◆ INSTRUCTIONS FOR THE TASK ◆
Could you rewrite the rows from the start up to and including the line with "context-menu-item-label: Remove BOM", replacing "Where is" with "Where can I find" and keeping everything else the same?
INFORMATION SHOWN below:
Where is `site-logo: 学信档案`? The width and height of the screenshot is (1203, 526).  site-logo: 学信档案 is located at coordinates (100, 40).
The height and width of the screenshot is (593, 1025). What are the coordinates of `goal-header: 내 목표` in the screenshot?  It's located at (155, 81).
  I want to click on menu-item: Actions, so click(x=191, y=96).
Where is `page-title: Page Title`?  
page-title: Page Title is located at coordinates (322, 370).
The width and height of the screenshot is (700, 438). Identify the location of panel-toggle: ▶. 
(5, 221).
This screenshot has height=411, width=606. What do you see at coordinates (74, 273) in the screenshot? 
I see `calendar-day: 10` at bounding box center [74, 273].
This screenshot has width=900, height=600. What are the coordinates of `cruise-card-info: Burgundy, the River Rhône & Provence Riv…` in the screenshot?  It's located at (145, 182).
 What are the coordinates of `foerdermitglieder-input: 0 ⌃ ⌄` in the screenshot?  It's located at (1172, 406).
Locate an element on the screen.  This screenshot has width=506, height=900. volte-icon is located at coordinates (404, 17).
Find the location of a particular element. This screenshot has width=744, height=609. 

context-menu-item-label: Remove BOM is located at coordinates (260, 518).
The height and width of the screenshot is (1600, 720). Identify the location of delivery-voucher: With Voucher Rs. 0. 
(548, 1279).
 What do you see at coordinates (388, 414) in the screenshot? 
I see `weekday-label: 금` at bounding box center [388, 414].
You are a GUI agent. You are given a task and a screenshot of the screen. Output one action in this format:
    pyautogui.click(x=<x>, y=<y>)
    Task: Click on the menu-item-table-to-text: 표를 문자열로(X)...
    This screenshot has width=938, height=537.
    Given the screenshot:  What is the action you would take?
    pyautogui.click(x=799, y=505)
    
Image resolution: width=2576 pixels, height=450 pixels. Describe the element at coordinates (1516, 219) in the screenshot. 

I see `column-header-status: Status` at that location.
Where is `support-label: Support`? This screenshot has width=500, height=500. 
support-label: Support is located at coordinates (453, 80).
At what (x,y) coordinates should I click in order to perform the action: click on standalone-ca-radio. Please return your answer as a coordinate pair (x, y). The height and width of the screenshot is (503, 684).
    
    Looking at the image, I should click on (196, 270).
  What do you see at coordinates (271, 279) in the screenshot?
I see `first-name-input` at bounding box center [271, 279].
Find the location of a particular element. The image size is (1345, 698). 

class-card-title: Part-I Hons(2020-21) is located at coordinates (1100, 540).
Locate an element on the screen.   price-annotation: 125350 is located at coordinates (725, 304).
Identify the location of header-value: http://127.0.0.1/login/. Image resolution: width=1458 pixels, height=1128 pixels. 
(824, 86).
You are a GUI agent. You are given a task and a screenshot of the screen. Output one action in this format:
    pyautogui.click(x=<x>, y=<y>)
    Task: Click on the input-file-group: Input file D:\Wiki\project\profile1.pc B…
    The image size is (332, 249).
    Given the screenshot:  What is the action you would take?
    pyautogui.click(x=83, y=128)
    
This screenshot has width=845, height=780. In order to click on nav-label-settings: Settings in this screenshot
End of INFORMATION SHOWN.
◆ FINISHED TASK ◆
Where can I find `site-logo: 学信档案`? The width and height of the screenshot is (1203, 526).  site-logo: 学信档案 is located at coordinates (100, 40).
The height and width of the screenshot is (593, 1025). What are the coordinates of `goal-header: 내 목표` in the screenshot?  It's located at (155, 81).
  I want to click on menu-item: Actions, so click(x=191, y=96).
Where can I find `page-title: Page Title`?  
page-title: Page Title is located at coordinates (322, 370).
The width and height of the screenshot is (700, 438). Identify the location of panel-toggle: ▶. 
(5, 221).
This screenshot has height=411, width=606. What do you see at coordinates (74, 273) in the screenshot? 
I see `calendar-day: 10` at bounding box center [74, 273].
This screenshot has width=900, height=600. What are the coordinates of `cruise-card-info: Burgundy, the River Rhône & Provence Riv…` in the screenshot?  It's located at (145, 182).
 What are the coordinates of `foerdermitglieder-input: 0 ⌃ ⌄` in the screenshot?  It's located at (1172, 406).
Locate an element on the screen.  This screenshot has width=506, height=900. volte-icon is located at coordinates (404, 17).
Find the location of a particular element. This screenshot has width=744, height=609. 

context-menu-item-label: Remove BOM is located at coordinates (260, 518).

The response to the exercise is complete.